So doing
$(cat /etc/passwd)
results in "No such File or Directory"
and
"$(whereis cat)"
results in "command not found"
Why is command substitution not working in the expected manner?
So doing
$(cat /etc/passwd)
results in "No such File or Directory"
and
"$(whereis cat)"
results in "command not found"
Why is command substitution not working in the expected manner?
TL;DR: You may be using command substitution the wrong way.
While you do not provide the full error message, it is very likely that the command substitution works exactly the way it is intended.
Command substitution means that the output of a command is put in the place where the command substitution is specified. That means if you have a script with a line
$(cat /etc/passwd)
the script will try to execute the content of the file /etc/passwd, as printed by cat, which consists of :-separated fields like
root:x:0:0:root:/root:/bin/ash
which of course is not a valid command.
Similarly, if you have a line
$(whereis cat)
in your script, it will try to execute the "command"

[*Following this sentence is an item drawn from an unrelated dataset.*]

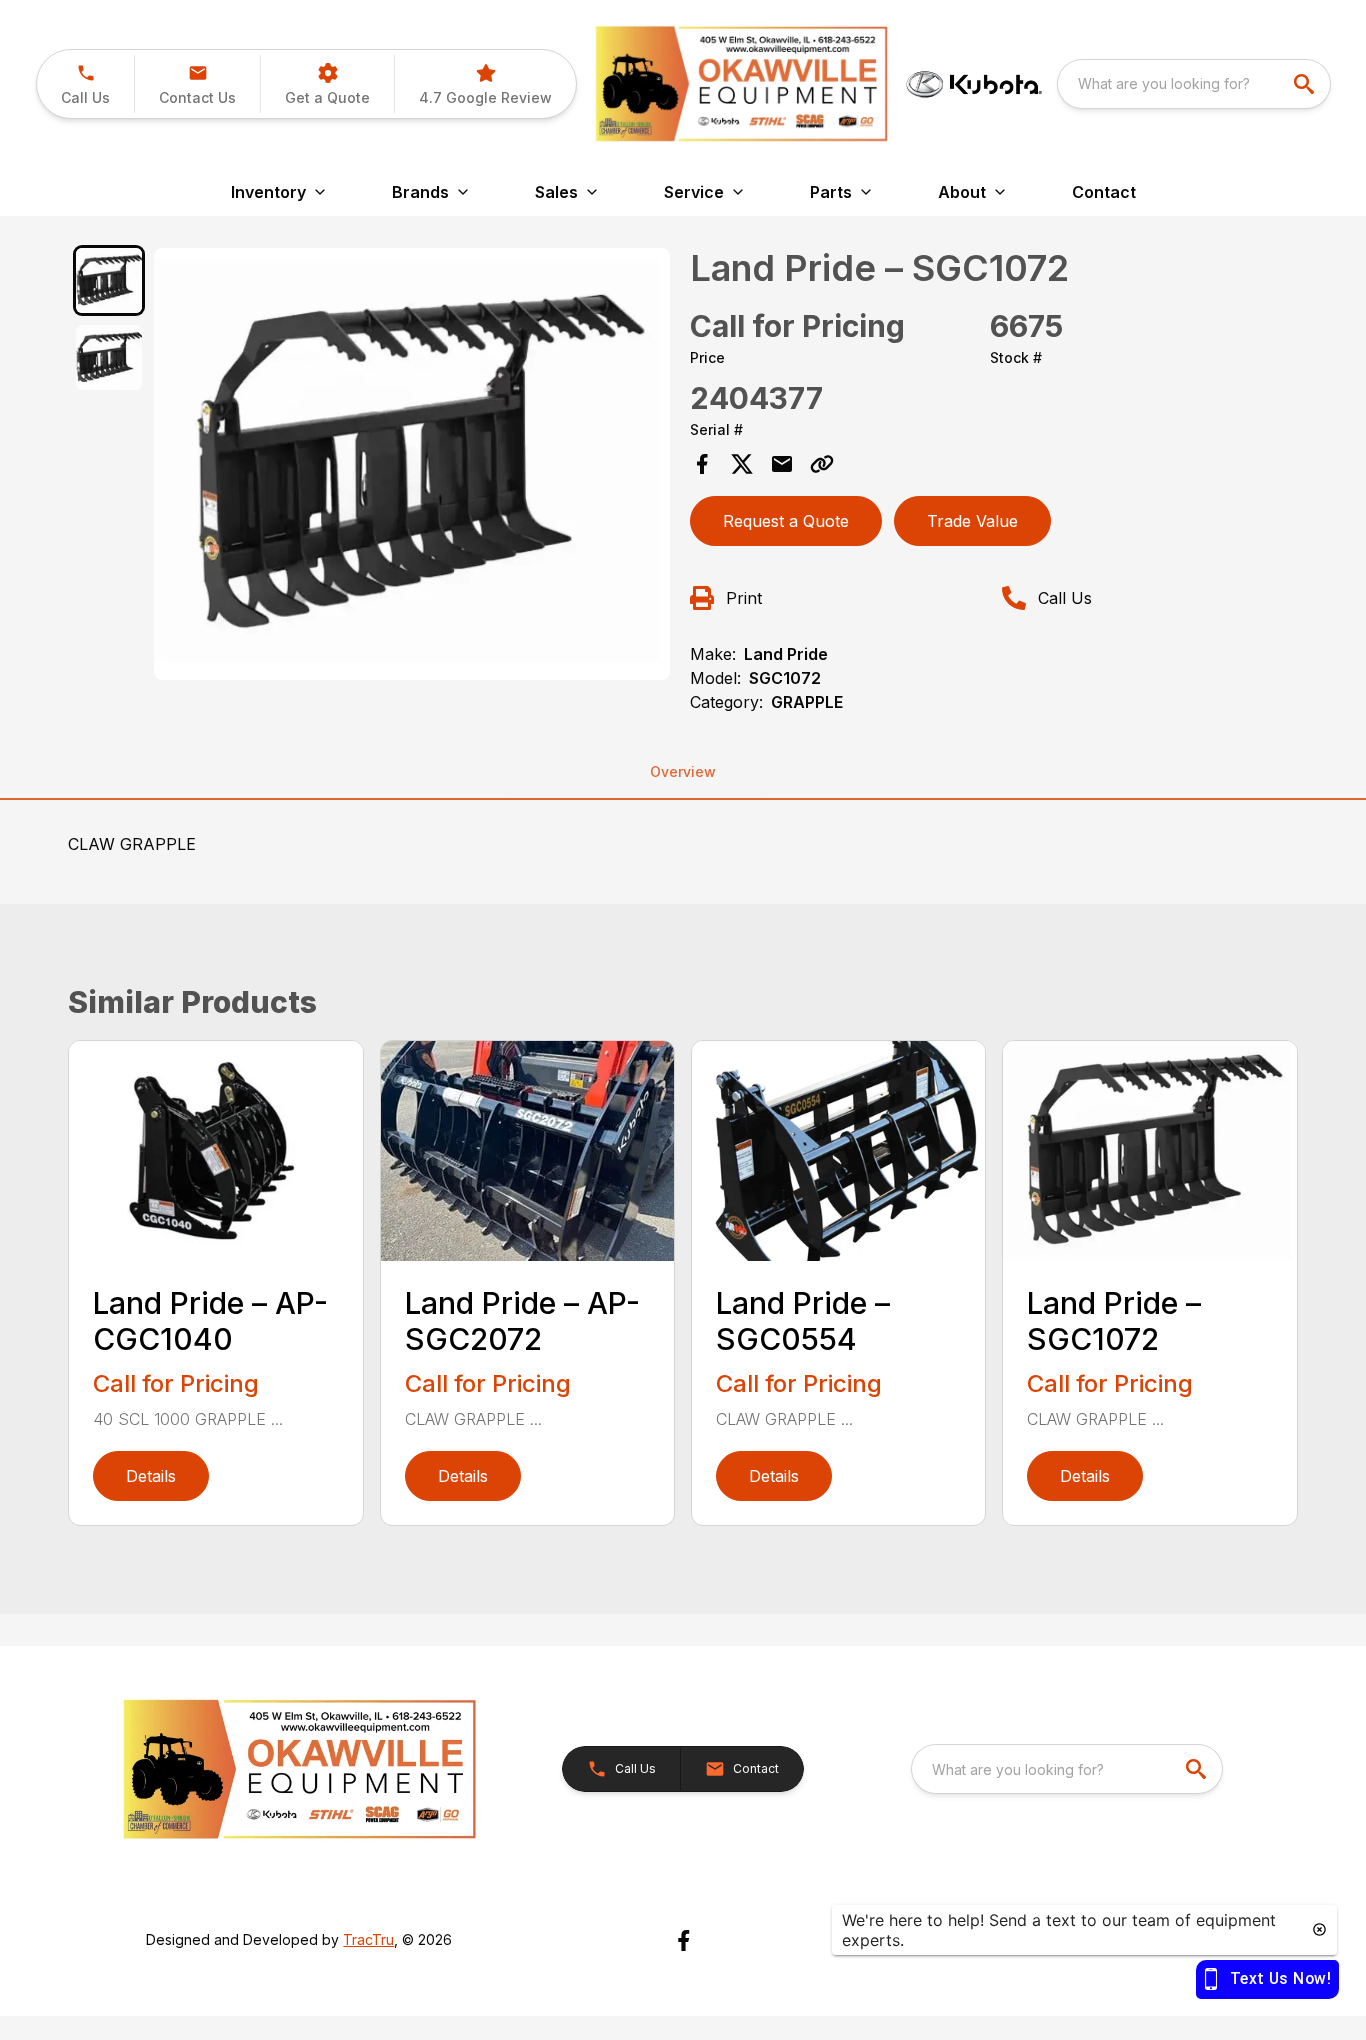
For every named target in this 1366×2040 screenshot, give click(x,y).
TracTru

cat: /bin/cat /usr/share/man/man1/cat.1.gz
(or similar, depending on your distribution) which will fail because there is no command cat: on your system. This is aggravated by your use of " ... "-quoting - usually the right thing to do - which makes the shell treat the entire line (including spaces) as one command name that it tries to execute.
users="$(cat /etc/passwd)". Shell substitutes the contents of $() with its output, both in variable assignment and in OP's example; the difference is that one is a command invocation, while the other is specifically a variable assignment.